In an interview Nov. 8, Harris said he was “pumped up” about the new concept and said the layout and menu could expand throughout his eponymous company if it is successful in Forest Park. Scott Harris Hospitality currently operates 23 restaurants under six different flagships, including 14 Francesca’s locations throughout Chicagoland.

For Harris, the allure of the new Fiore is in its simplicity and its more cost- and health-conscious menu, quipping that “a big bowl of pasta” isn’t as popular as it once was, particularly among younger diners.

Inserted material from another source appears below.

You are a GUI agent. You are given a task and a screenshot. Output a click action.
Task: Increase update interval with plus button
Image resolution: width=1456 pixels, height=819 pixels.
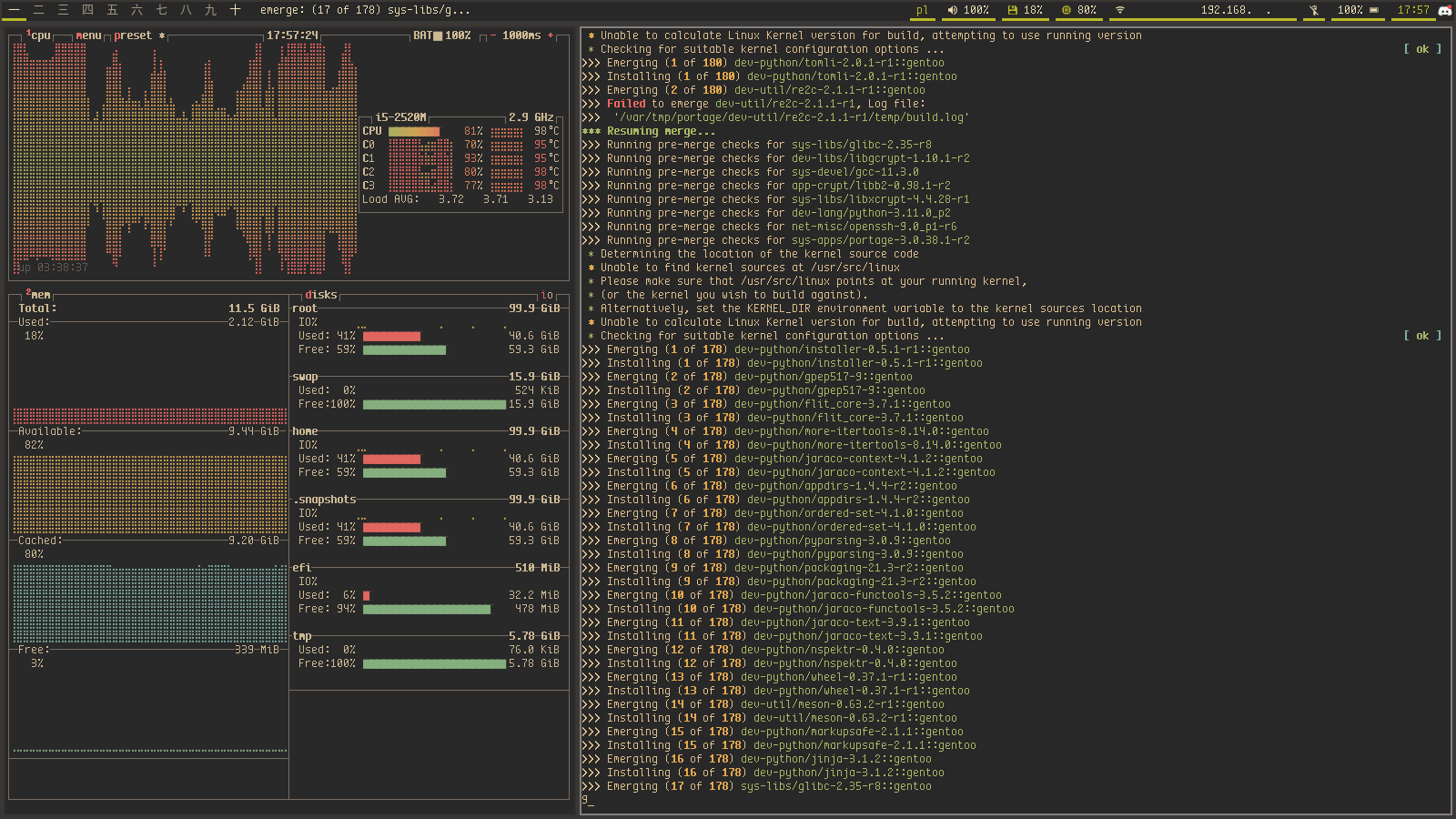[x=550, y=35]
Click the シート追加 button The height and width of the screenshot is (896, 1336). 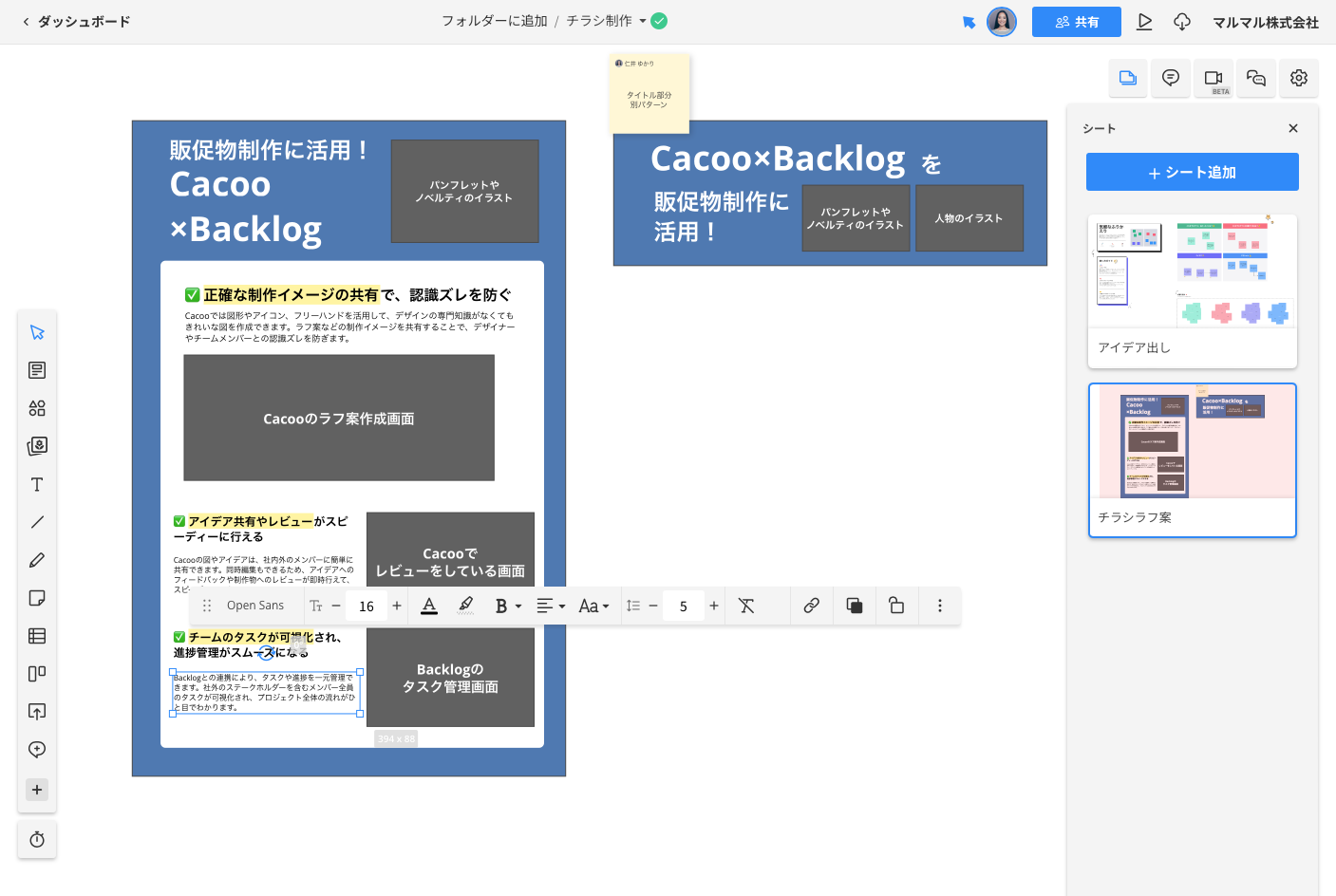click(x=1192, y=173)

“It’s time to refresh,” he said. “A lot more proteins, a lot more vegetables, a lot more gluten-free items. The kids aren’t eating (the big bowl of pasta) anymore. They’re just not. I get it, I see it.”

The atmosphere figures to be more relaxed, as well, with Harris adding that the wine list will be made up of bottles priced $40 or less with by-the-glass wine served in mason jars. The building is being repainted a clean white inside and out, with the interior in simple reds and whites evoking the old-school Italian eatery look.

No business plan has been submitted to the village for review as of Nov. 5, according to Director of Public Health and Safety Steve Glinke, but Harris said Fiore will likely operate at somewhat reduced lunch and dinner hours, with a plan to close around 8 p.m. nightly, at which time the companywide pasta-making operation can kick into full gear.

Harris, who said he was a former Oak Park resident, expressed a fondness for Forest Park and a hope that his new restaurant would blend smoothly with the rest of the mostly small businesses operating on Madison Street, something he said was being taken into consideration as he weighed whether to sell Tellez’s pastries out of the storefront.

“I always loved that town,” Harris said of Forest Park. “I look up and down the street, there’s so many coffee and pastry shops … There’s so many mom-and-pop places, I don’t want to be digging into their business.”

If the remainder of the facility is not used as a retail bakery and/or coffee shop, Harris said he could imagine the space being made available for family rentals and “pizza parties,” a decision that he said could come in the next couple weeks.